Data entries
· · · ·
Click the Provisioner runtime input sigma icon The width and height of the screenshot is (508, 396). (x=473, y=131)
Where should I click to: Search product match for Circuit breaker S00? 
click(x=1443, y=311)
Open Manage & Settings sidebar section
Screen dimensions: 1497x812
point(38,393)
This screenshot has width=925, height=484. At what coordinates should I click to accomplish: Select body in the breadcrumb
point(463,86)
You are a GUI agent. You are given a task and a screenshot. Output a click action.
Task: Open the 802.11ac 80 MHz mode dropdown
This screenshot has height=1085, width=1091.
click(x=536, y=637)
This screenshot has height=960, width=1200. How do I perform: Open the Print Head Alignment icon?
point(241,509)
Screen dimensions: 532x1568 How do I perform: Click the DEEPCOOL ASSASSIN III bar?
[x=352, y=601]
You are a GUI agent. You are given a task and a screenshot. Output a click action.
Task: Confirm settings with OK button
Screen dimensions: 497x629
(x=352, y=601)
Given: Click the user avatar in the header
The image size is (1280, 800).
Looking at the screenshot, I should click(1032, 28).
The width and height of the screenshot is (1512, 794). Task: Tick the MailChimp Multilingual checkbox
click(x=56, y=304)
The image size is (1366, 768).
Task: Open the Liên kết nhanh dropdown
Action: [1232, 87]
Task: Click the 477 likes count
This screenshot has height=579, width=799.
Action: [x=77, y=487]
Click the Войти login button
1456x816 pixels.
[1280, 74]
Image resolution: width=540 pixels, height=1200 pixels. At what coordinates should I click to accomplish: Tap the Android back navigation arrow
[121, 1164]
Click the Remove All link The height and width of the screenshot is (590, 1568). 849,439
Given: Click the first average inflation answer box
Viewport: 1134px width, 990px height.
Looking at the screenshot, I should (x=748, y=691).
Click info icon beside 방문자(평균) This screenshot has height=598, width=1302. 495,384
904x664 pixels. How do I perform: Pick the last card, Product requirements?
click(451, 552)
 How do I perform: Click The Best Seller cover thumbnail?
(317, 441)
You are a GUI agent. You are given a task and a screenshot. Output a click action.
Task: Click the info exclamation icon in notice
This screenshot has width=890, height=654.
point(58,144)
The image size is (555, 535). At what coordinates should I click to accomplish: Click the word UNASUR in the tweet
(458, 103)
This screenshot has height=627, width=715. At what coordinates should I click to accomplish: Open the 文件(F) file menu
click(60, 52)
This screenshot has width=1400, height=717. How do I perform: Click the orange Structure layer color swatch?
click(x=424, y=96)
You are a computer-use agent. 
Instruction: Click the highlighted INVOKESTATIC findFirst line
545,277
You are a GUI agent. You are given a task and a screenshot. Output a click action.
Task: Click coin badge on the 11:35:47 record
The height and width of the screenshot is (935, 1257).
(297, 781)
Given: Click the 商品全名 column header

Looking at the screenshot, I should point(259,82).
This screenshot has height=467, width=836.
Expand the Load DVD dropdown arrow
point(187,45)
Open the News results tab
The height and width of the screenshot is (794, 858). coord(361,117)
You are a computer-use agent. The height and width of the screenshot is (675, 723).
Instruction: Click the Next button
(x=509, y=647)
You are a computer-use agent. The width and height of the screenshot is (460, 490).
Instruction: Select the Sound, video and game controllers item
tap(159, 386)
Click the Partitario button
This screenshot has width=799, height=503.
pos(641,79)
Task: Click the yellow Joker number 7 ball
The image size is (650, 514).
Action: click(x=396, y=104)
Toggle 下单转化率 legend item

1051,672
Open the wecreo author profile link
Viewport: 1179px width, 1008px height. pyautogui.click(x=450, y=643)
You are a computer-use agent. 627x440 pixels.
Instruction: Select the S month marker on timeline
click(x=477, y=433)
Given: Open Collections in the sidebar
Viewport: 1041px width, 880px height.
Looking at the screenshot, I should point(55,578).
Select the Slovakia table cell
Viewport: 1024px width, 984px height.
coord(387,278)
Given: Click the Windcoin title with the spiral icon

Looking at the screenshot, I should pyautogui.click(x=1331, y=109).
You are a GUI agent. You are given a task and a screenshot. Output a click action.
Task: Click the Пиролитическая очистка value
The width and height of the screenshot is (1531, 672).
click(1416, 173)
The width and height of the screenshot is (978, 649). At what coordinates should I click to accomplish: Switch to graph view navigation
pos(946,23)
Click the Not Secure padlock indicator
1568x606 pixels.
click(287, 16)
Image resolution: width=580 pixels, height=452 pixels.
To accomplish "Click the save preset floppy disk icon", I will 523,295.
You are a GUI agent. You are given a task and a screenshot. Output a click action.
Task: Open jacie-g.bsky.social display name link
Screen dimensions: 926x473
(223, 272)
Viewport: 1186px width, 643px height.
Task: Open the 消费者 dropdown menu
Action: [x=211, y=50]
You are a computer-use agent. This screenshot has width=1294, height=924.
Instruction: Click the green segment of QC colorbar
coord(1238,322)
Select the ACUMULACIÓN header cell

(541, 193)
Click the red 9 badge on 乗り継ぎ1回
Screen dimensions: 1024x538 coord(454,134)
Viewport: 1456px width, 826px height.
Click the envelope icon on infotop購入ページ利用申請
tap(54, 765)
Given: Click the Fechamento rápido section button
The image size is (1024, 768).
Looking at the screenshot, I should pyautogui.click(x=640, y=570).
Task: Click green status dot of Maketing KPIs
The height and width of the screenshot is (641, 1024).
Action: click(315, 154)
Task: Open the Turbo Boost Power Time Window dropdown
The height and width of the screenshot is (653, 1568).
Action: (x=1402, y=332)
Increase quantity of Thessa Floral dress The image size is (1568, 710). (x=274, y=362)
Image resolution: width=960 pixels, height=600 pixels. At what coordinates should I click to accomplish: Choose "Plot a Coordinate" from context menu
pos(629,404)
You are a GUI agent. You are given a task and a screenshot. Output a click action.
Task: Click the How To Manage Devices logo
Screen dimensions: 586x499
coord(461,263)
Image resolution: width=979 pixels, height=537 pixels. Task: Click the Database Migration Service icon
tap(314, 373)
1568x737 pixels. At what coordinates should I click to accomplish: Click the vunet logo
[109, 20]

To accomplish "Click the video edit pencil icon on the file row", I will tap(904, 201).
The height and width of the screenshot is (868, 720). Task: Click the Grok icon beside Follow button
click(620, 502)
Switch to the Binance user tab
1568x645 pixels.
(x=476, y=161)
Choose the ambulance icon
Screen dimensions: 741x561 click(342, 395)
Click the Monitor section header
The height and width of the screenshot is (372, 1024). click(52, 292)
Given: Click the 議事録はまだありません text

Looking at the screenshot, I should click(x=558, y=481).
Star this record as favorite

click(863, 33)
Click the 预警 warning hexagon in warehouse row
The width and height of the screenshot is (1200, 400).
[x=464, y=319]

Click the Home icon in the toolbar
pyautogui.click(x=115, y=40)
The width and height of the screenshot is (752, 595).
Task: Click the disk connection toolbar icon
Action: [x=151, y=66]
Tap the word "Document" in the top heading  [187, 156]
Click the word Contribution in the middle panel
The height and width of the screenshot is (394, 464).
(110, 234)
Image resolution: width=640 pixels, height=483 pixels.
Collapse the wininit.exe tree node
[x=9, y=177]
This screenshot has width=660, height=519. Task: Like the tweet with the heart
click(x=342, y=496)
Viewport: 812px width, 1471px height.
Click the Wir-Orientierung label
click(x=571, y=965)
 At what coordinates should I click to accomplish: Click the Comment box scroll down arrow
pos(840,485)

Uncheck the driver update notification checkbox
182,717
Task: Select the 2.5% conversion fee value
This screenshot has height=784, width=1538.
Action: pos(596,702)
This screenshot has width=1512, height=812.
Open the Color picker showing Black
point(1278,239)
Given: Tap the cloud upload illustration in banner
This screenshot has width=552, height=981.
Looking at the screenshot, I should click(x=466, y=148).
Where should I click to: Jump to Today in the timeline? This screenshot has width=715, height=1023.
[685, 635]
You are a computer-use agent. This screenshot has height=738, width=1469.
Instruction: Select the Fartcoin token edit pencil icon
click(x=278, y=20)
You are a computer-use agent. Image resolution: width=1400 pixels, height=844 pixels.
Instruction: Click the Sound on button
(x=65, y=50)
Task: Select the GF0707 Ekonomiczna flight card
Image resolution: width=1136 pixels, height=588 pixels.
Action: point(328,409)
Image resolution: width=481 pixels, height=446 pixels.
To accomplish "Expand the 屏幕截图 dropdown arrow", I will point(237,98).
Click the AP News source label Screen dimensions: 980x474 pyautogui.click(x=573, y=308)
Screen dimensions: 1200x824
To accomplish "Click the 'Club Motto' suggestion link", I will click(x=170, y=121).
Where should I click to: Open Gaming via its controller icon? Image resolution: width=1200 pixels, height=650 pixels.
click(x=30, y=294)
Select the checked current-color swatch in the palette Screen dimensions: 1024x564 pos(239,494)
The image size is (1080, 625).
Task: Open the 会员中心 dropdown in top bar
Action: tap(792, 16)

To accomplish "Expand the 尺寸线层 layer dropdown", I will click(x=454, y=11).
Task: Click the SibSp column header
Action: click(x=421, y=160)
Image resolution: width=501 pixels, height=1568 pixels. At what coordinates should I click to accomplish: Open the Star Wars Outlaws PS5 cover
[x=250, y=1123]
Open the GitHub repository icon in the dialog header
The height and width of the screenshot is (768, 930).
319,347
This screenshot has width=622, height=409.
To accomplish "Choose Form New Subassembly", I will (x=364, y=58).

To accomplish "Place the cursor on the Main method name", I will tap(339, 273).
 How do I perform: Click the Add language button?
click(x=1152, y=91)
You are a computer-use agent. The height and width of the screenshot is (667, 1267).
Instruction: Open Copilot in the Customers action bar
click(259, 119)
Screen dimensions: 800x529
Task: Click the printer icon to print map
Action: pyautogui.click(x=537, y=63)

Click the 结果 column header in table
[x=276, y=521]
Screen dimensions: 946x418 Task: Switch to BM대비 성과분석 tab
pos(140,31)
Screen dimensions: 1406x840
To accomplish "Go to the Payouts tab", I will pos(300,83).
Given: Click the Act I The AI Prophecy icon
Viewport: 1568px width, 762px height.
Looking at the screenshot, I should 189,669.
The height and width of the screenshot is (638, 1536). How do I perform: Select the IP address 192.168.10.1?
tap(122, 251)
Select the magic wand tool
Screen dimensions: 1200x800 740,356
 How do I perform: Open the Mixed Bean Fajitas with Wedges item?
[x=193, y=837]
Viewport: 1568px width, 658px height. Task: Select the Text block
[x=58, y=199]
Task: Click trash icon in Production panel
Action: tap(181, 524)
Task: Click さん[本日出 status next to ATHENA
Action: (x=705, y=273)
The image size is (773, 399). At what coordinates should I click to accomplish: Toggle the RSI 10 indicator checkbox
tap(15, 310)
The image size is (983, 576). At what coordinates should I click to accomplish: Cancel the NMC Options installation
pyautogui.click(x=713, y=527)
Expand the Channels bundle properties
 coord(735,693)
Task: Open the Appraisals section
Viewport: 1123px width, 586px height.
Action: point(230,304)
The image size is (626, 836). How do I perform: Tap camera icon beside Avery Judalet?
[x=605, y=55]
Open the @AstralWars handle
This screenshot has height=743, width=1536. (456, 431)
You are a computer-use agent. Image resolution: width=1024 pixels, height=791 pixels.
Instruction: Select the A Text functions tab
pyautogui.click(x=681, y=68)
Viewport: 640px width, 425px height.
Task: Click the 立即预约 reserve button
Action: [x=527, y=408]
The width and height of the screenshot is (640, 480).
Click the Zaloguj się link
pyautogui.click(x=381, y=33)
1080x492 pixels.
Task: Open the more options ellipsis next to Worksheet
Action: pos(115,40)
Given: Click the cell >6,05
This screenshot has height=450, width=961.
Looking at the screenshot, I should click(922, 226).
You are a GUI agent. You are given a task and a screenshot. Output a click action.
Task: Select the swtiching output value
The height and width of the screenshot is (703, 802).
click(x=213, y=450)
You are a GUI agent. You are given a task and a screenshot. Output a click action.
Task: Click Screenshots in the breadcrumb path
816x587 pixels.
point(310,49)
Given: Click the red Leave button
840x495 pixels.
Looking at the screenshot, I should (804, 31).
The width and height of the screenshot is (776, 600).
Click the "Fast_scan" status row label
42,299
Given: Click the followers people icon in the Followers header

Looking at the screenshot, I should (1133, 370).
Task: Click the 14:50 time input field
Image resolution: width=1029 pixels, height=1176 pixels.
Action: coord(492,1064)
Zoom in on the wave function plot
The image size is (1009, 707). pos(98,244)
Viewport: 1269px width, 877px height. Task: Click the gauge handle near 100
· · · ·
> _Exercise instructions_
Which lines of the records hold the string "value"? Copy each one.

> _Task output_
Task: Click the Пиролитическая очистка value
Task: Select the 2.5% conversion fee value
Task: Select the swtiching output value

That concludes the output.